Johannes Brahms: 21 Hungarian Dances, WoO 1 (arr. A. Piatti for cello and piano) – No. 5 in F sharp minor (Claudio Bohórquez, cello; Péter Nagy, piano)
In working with your mentor, it’s always important that you don’t slavishly imitate them but use their ideas as a springboard for your own development. Bohórquez’ own teacher Boris Pergamenschikow died young, at age 56, but his ideas continue to live on through his students.
In addition to his discussion with Eschenbach on mentorship, he will also look at the question from the other side: what is the relationship between a mentor and a mentee? What advice did Eschenbach get from his mentors that he finds still applicable today?
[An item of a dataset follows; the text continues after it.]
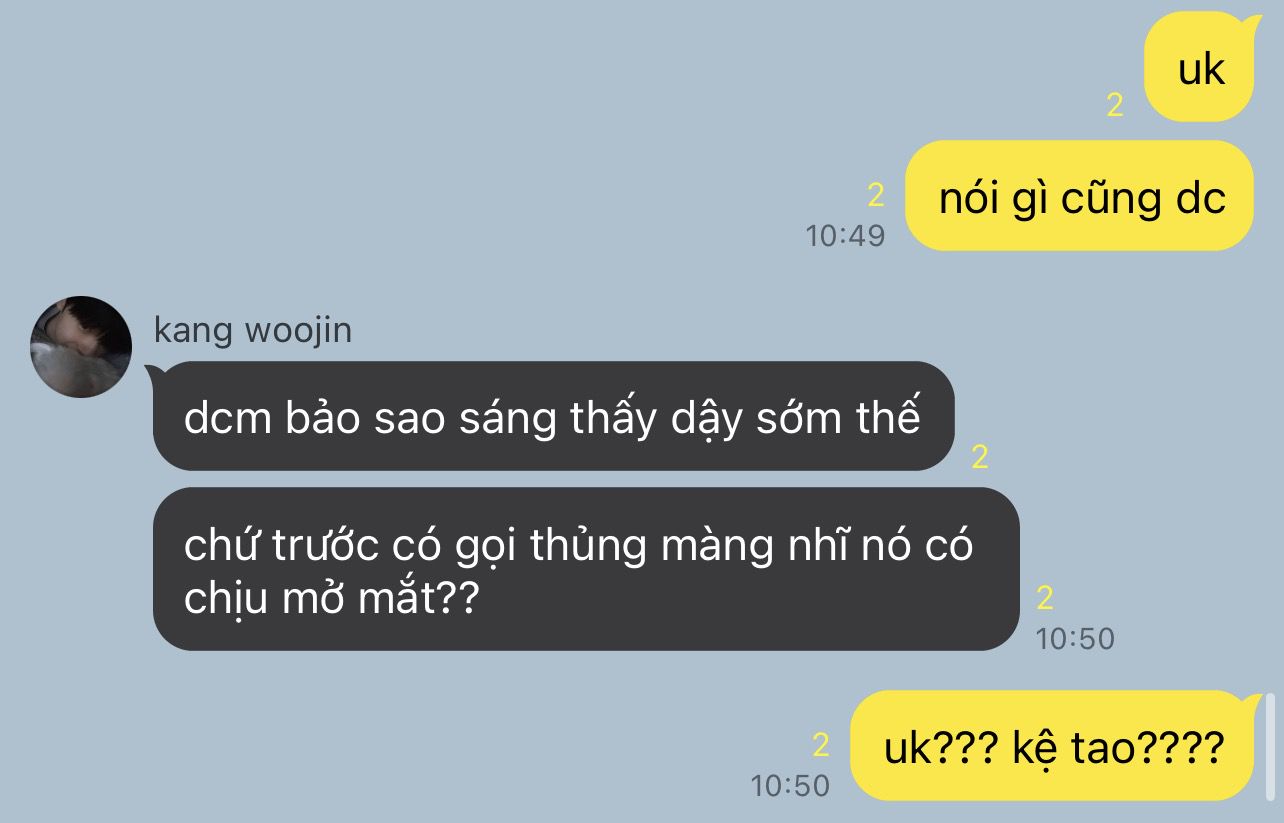Open kang woojin's profile picture

click(81, 346)

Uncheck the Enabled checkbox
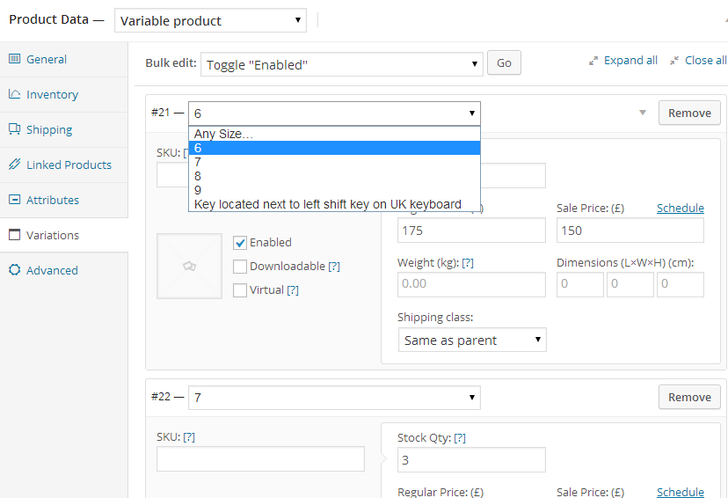tap(240, 243)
Claude Debussy: Cello Sonata in D Minor: I. Prologue (Claudio Bohórquez, cello; Markus Groh, piano)
Bohórquez fears that legends are fading faster in our digital world. He remembers his excitement and trepidation at playing for the great cellists such as János Starker and discussing Kodály with him. Or speaking with William Pleeth, who had Jacqueline du Pré as one of his students. Bohórquez found him both kind and enthusiastic.
This concert / discussion is part of series where Bohórquez talks to his mentors and to others about mentorship. Watch him on IDAGIO from 16 June; this concert will be available until the end of December 2021.